WHAT YOU HAVE TO DO:
Pictures excluded, retype the lines from the one containing "Task: Browse files" through the last line of the data below, both included.

- - - - - - -

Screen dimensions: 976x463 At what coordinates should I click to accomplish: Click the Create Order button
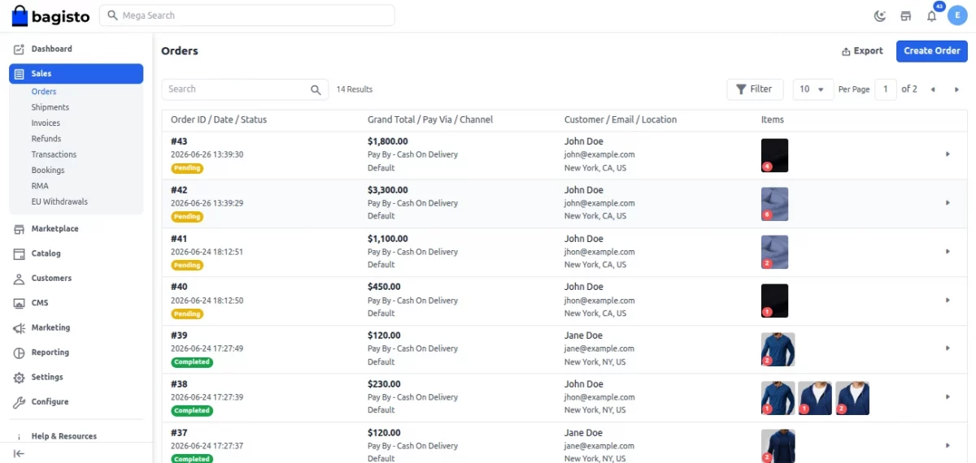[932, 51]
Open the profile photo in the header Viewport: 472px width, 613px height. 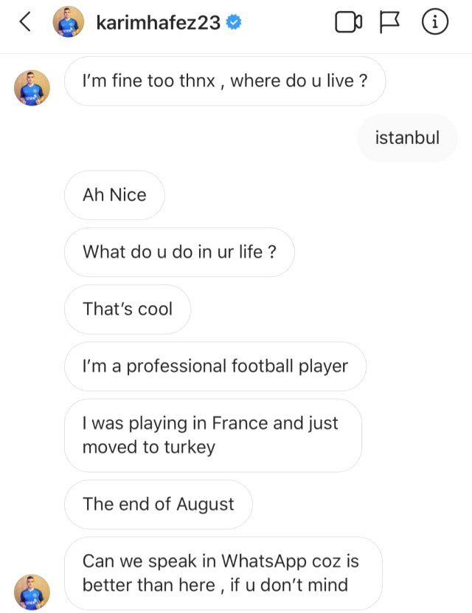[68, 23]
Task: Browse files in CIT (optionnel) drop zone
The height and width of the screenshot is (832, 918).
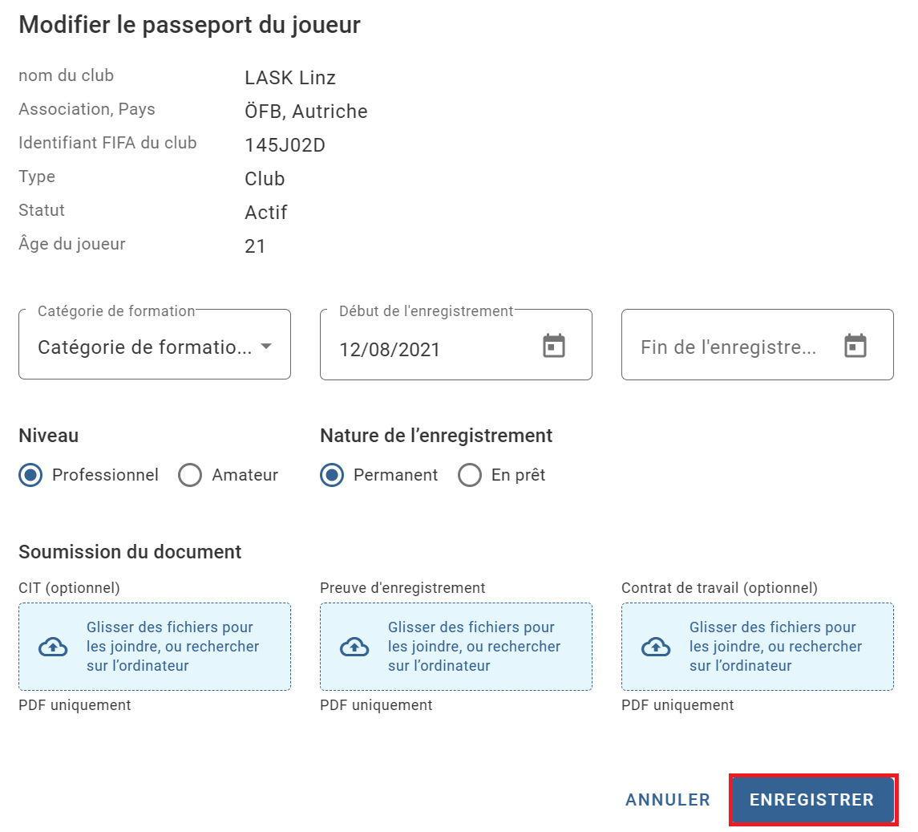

- - - - - - -

WRITTEN REPLY:
Task: Browse files in CIT (optionnel) drop zone
The height and width of the screenshot is (832, 918).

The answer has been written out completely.